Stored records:
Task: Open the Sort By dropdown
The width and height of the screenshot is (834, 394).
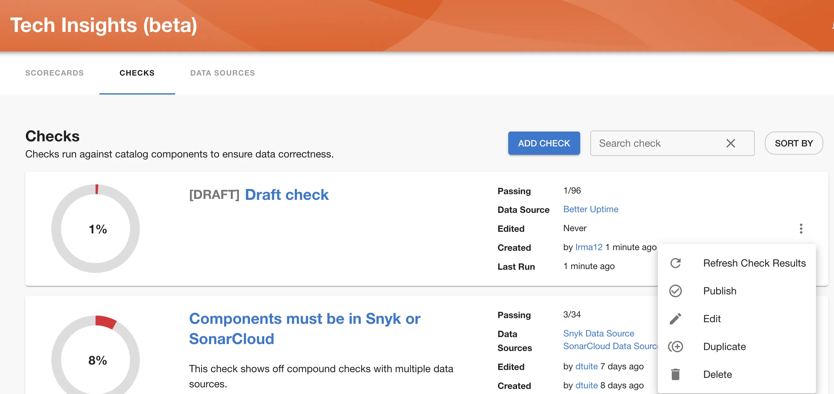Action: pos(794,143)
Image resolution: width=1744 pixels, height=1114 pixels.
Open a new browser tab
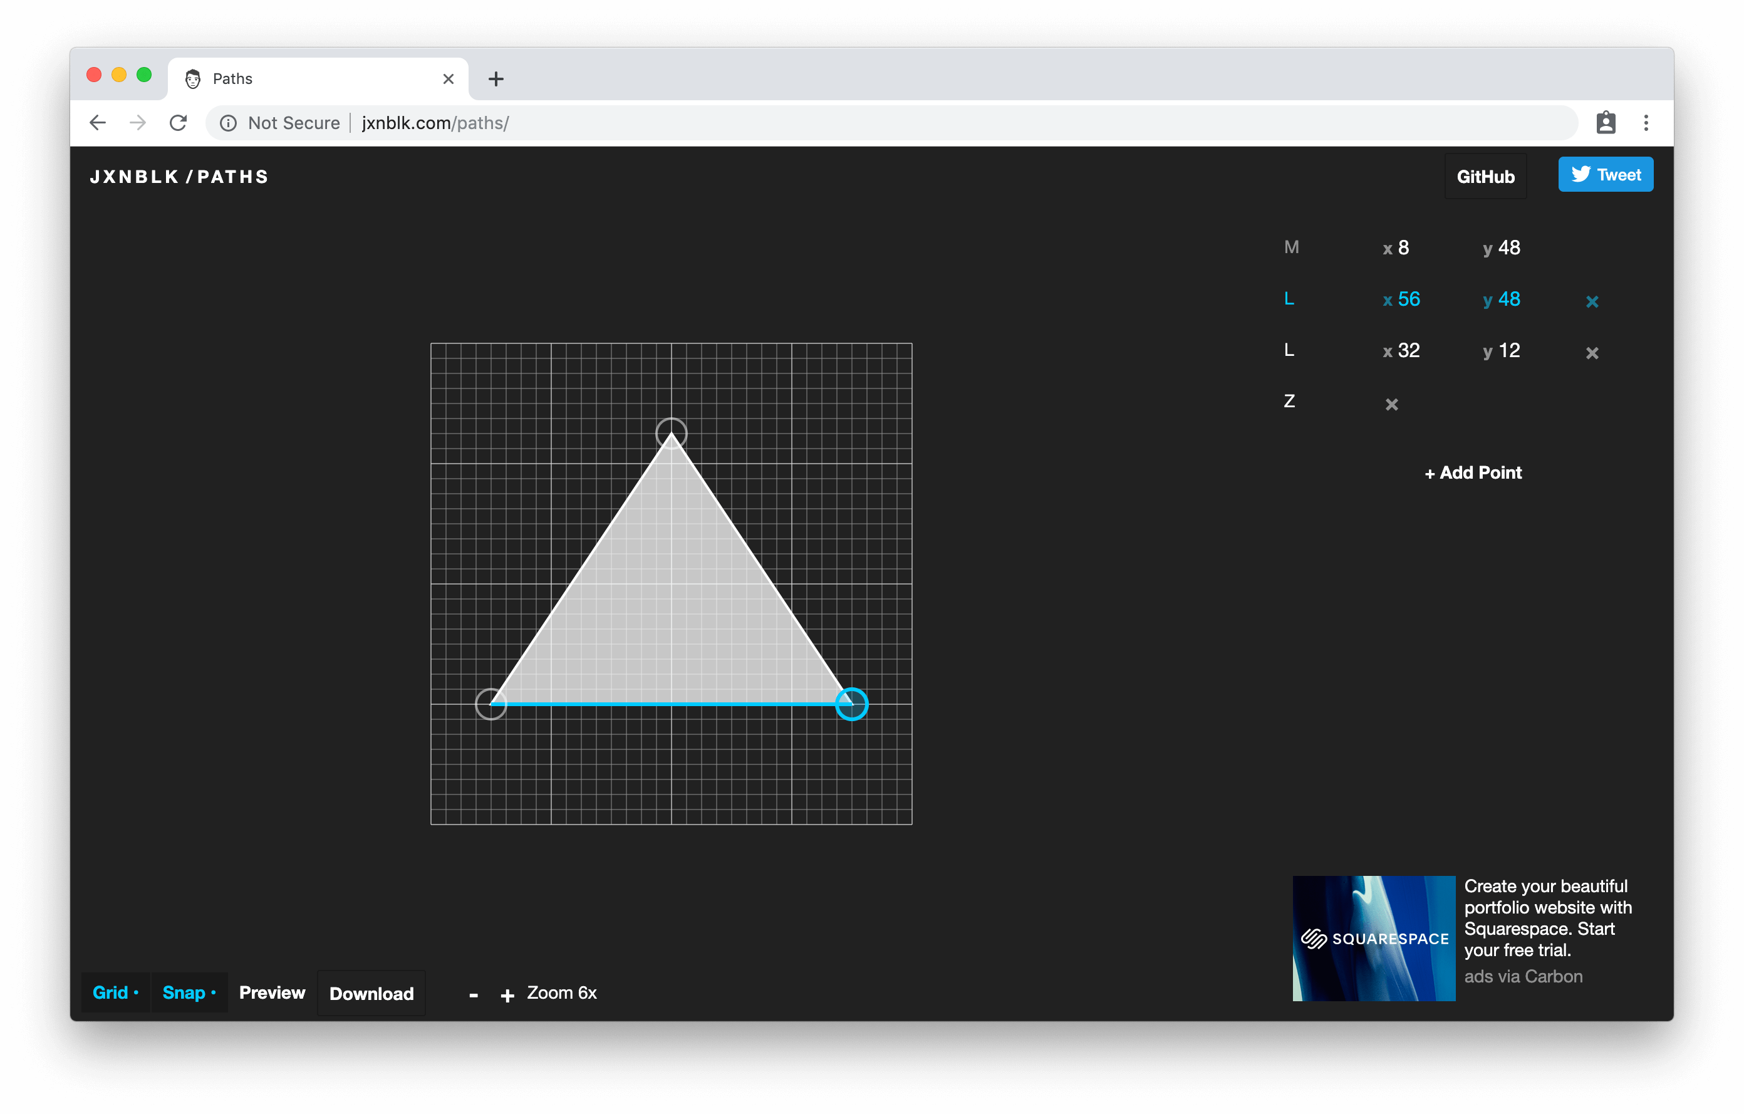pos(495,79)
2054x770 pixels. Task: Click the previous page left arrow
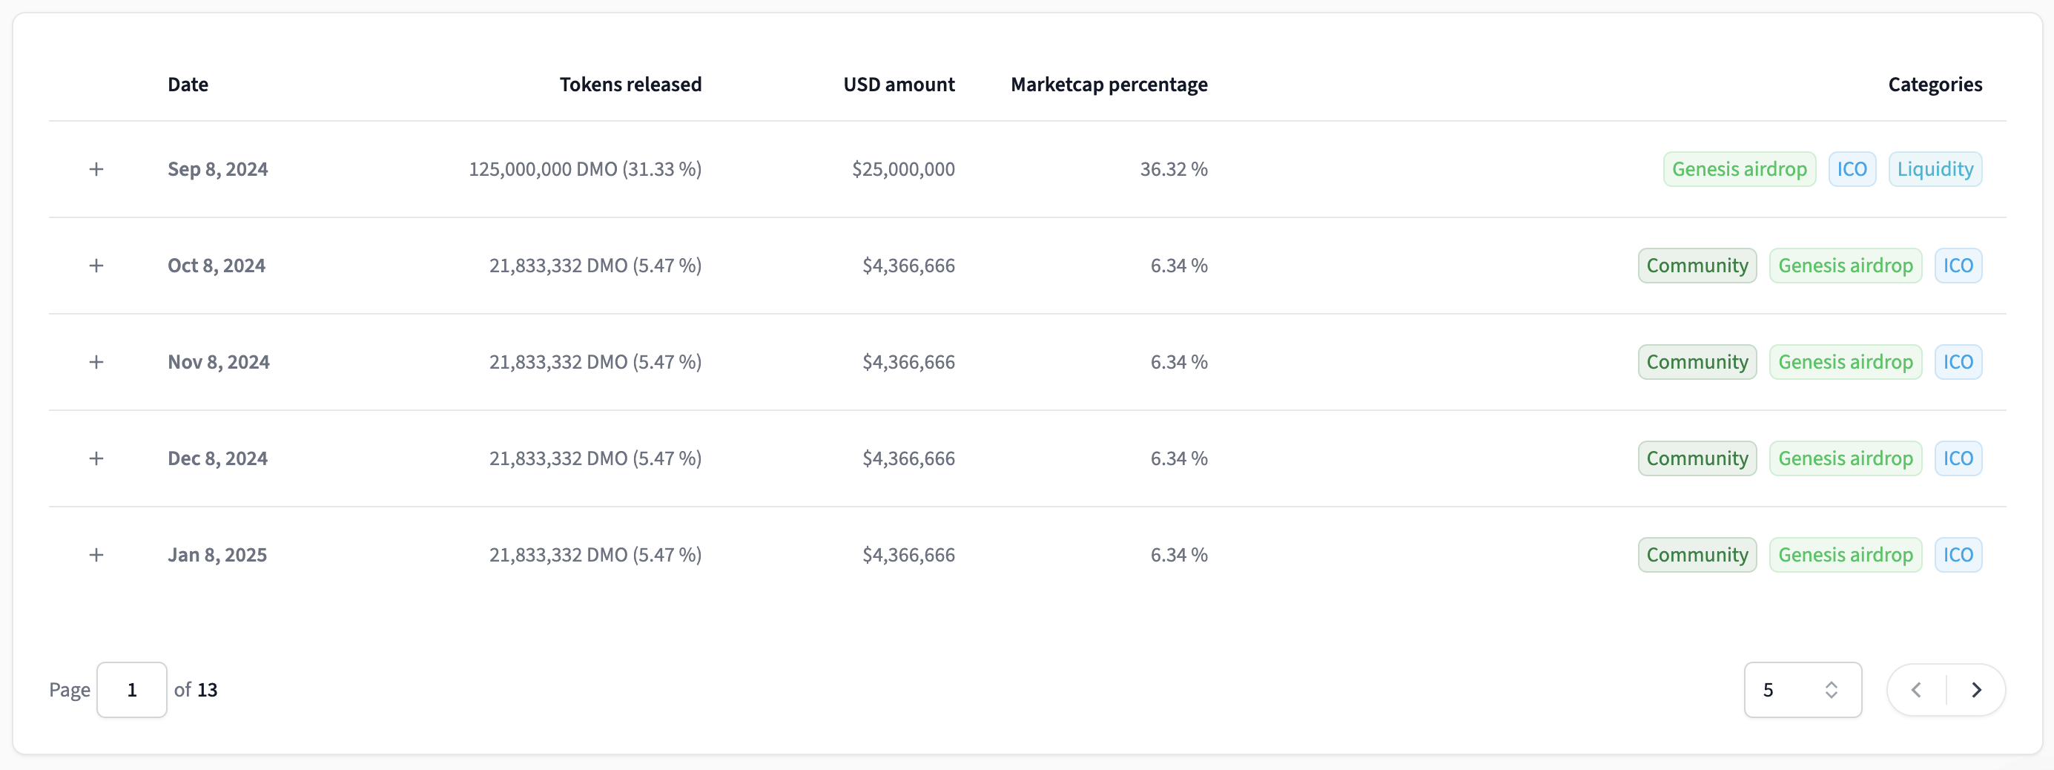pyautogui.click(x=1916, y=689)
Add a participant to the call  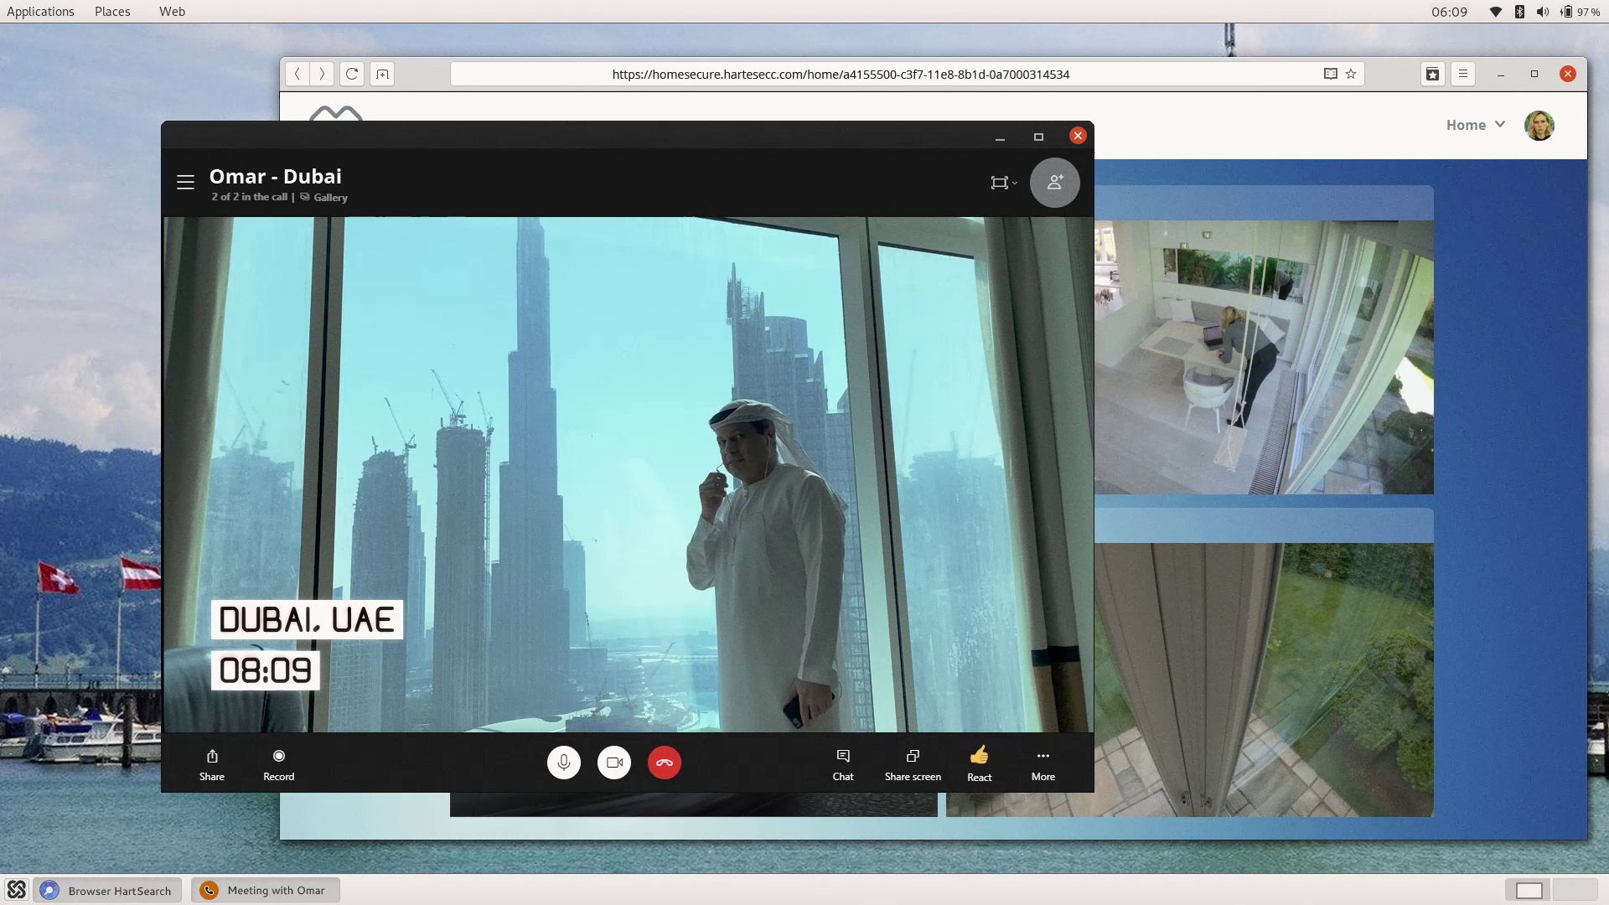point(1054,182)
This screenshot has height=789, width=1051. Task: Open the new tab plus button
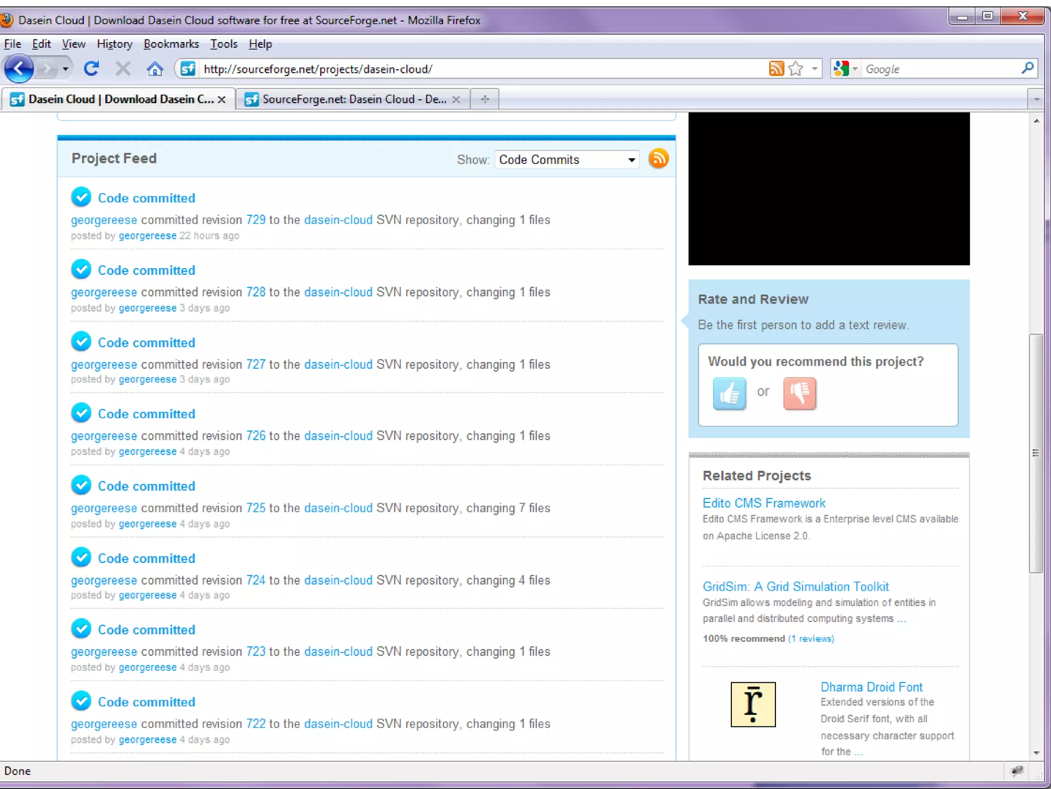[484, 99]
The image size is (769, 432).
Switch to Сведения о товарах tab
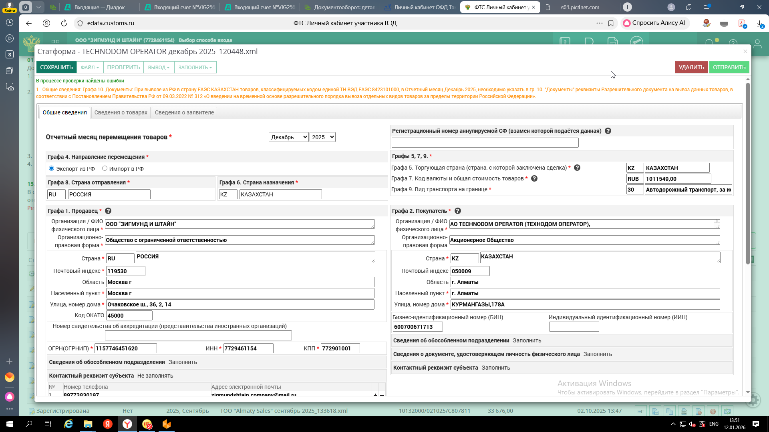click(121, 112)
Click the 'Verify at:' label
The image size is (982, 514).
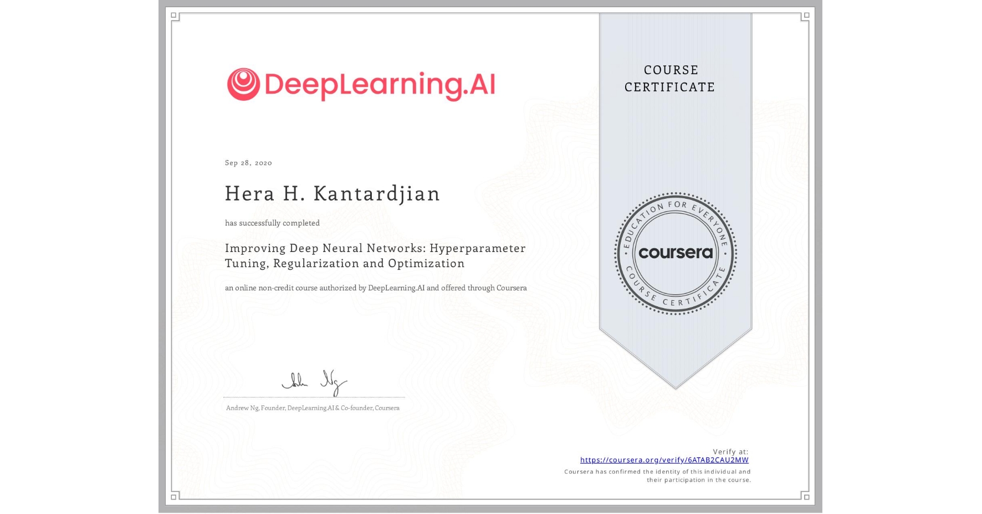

ASSIGNED TASK: Find the lines above that hold "size", then copy each of them.

RESULT OF THE TASK:
The image size is (769, 432).
The image size is (982, 514).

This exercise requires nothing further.